Economia & Negócios / Economia
Como criar uma reserva financeira mesmo em períodos de orçamento apertado
Especialistas apontam que organização financeira e planejamento ajudam a enfrentar imprevistos
Da Redação
Produzir uma reserva financeira parece uma meta distante para quem convive com contas apertadas no fim do mês. No entanto, especialistas do meio apontam que o hábito de poupar depende também da organização do orçamento e da preparação para situações inesperadas, e não apenas do valor da renda mensal.
A reserva financeira funciona como uma proteção para momentos como desemprego, problemas de saúde, reparos urgentes na casa ou despesas não planejadas. Portanto, emergências que podem comprometer o orçamento.
O desafio é equilibrar as contas antes de começar a guardar dinheiro. Nesses casos, a orientação é reorganizar as finanças e estabelecer metas realistas.
“Não dá para dizer que todo mundo tem que guardar o mesmo valor por mês. Temos vidas diferentes e precisamos respeitar isso”, enfatiza Nath Finanças, especialista em economia.
Por que a reserva financeira é importante?
A reserva de emergência tem como objetivo garantir segurança financeira diante de imprevistos. Sem esse recurso, muitas pessoas recorrem a empréstimo ou crédito, produzindo dívidas que seriam evitáveis com um fundo emergencial.
A construção dessa verba “extra” costuma acontecer de forma gradual, respeitando a realidade financeira de cada pessoa. Entre os principais benefícios da reserva financeira, estão:
- maior proteção contra imprevistos;
- redução da necessidade de recorrer a empréstimos;
- mais tranquilidade para lidar com períodos de instabilidade;
- melhor organização das finanças pessoais.
Como começar a reserva mesmo com renda apertada?
O primeiro passo é entender como o dinheiro está sendo gasto. Registrar despesas, identificar gastos desnecessários e estabelecer prioridades ajudam a criar espaço no orçamento para iniciar a formação da reserva.
Antes de poupar, muitas pessoas precisam negociar uma dívida para recuperar o equilíbrio financeiro. Redução de juros, parcelamentos mais adequados e acordos de pagamento podem aliviar o orçamento e permitir que parte da renda seja direcionada para a reserva.

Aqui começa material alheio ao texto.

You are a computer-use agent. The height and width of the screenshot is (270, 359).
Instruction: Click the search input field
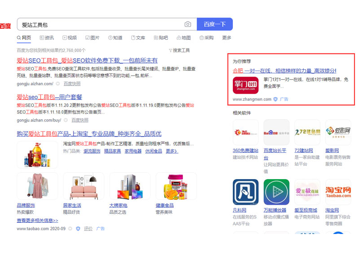tap(101, 24)
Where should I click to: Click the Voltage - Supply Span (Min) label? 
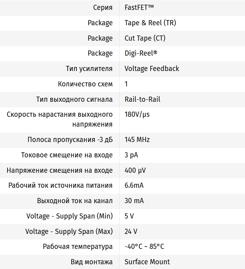tap(69, 216)
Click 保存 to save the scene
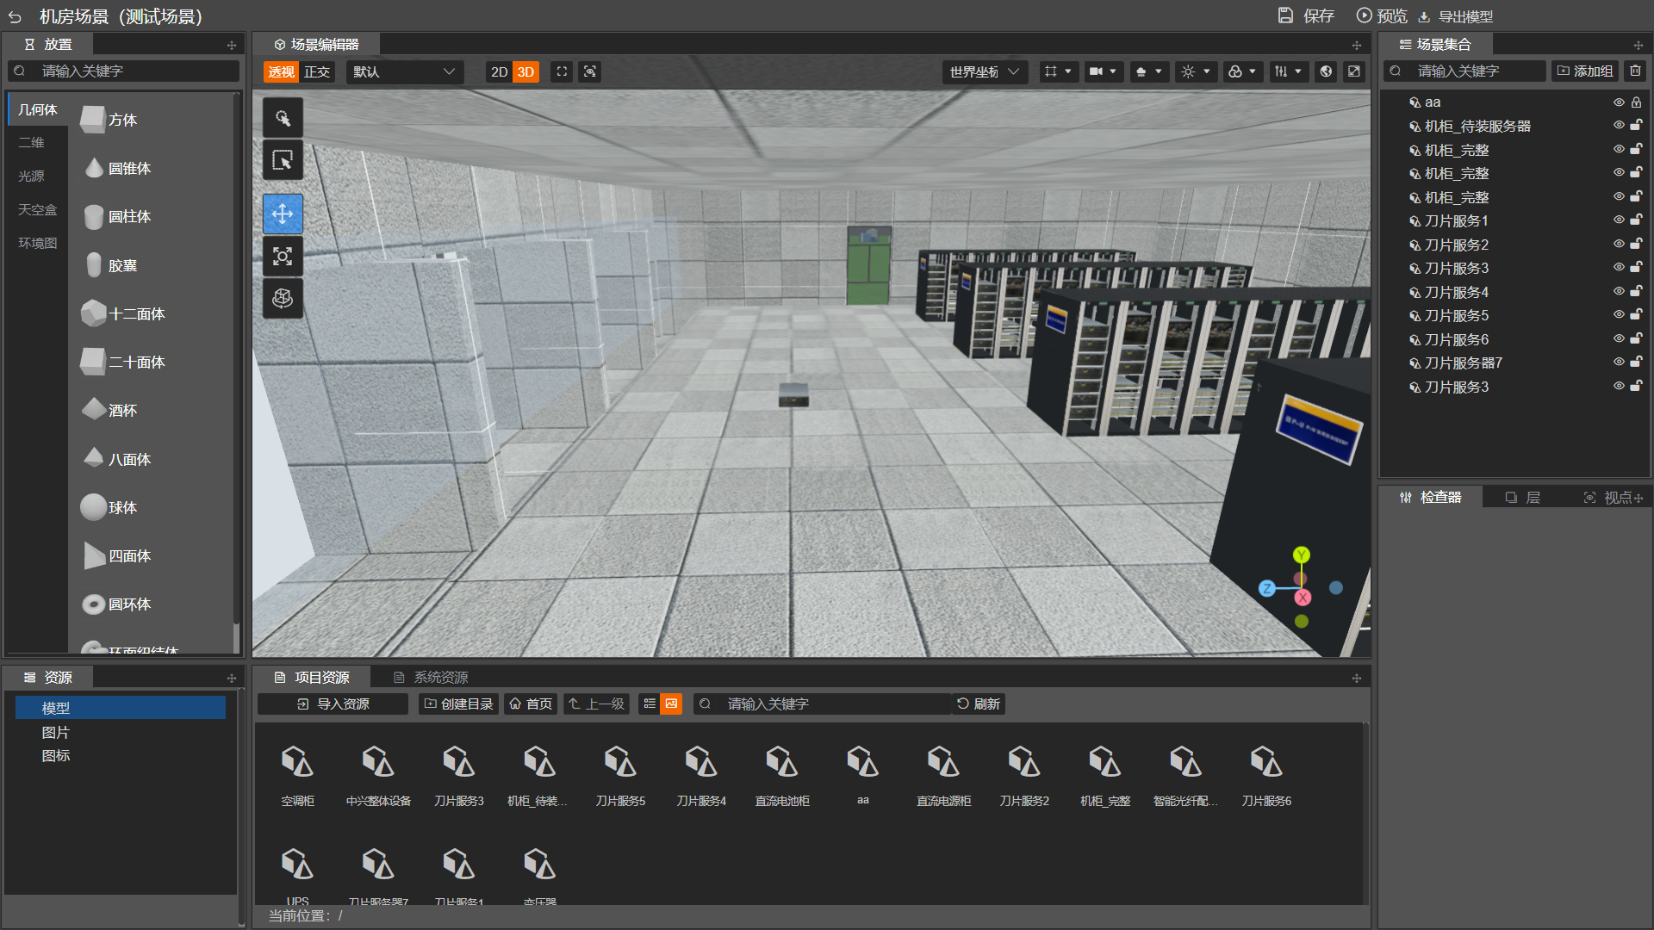Screen dimensions: 1654x930 1306,16
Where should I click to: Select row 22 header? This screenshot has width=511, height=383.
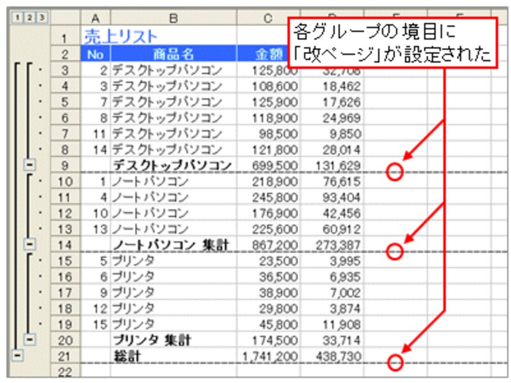[65, 371]
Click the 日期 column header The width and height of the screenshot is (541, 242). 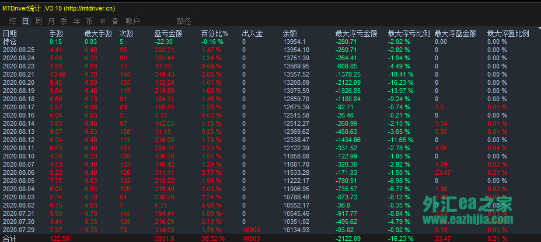pos(10,34)
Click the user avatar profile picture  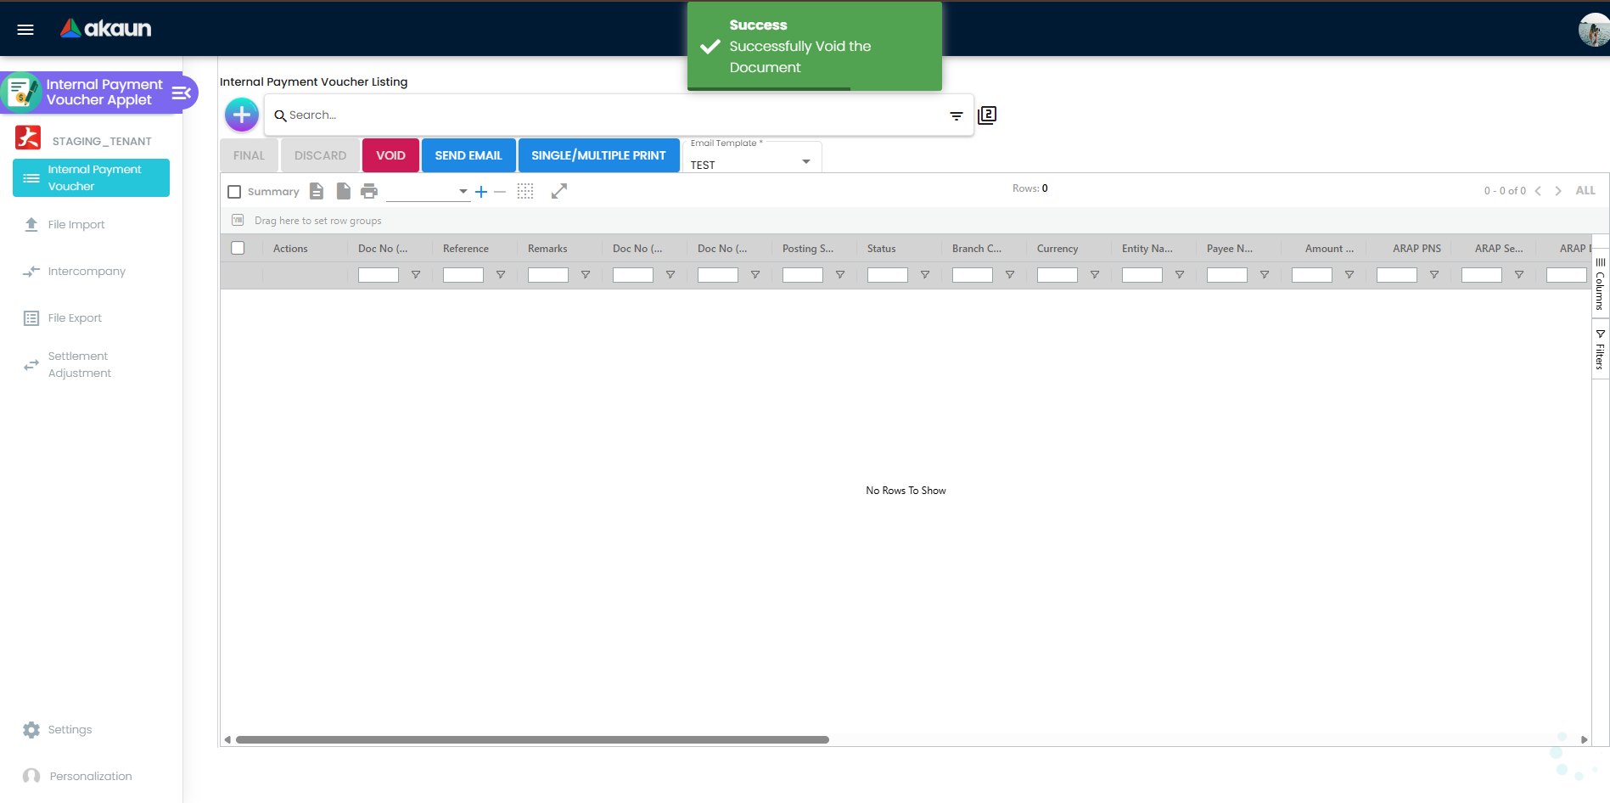[1593, 31]
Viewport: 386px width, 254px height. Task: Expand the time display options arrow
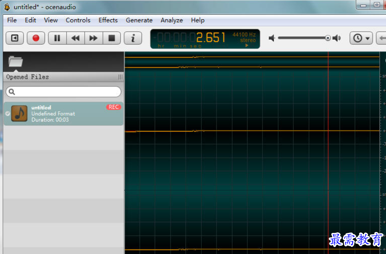[247, 46]
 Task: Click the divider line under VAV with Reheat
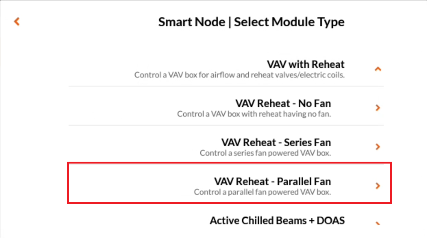226,86
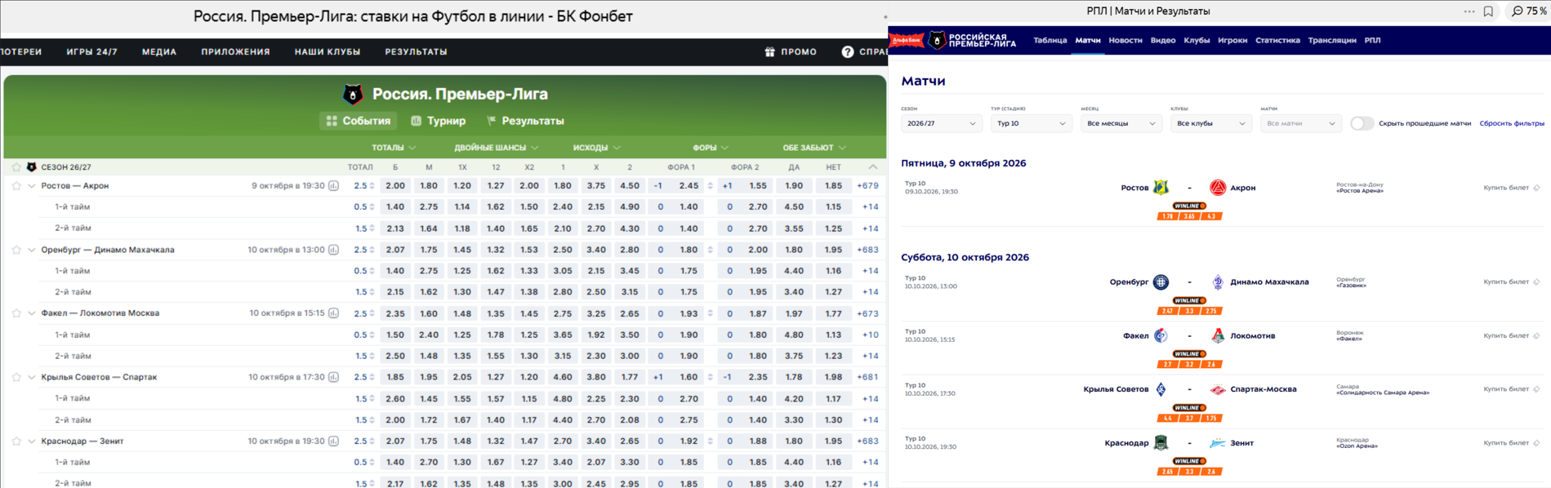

Outra recomendação é começar com metas pequenas. Guardar valores modestos de forma consistente costuma ser mais eficiente do que esperar sobrar uma quantia elevada no fim do mês.
Assim que o salário cair, separar um valor ajuda a começar a construir a mentalidade da economia, com foco na criação do hábito.
A partir desse estabelecimento, o formato indicado é calcular o custo mensal fixo individual, familiar ou da empresa. Caso o valor seja de R$ 5 mil, por exemplo, essa é uma cifra básica para ter de reserva.
Para chegar ao respectivo valor de reserva emergencial, é recomendado estabelecer um tempo de economia para atingi-lo, de acordo com quanto a pessoa pode guardar por mês. Se guardar R$ 500 por mês for o que a realidade permite, teoricamente, em 10 meses, a reserva estará construída.
Organização e hábitos para construir a reserva
A preparação para imprevistos depende da adoção de práticas financeiras sustentáveis no dia a dia. Mudanças de comportamento podem contribuir para a construção da reserva ao longo do tempo, como:
- planejar os gastos mensais;
- evitar compras por impulso;
- separar uma quantia fixa para poupança assim que receber a renda;
- revisar despesas recorrentes periodicamente;
- definir metas financeiras de curto e longo prazo.
Também é importante manter o dinheiro da reserva separado dos recursos destinados ao consumo cotidiano, reduzindo o risco de utilização para despesas não emergenciais. Para fazer isso, uma estratégia é fazer investimentos de baixo risco e alta liquidez, como CDB e Tesouro Selic.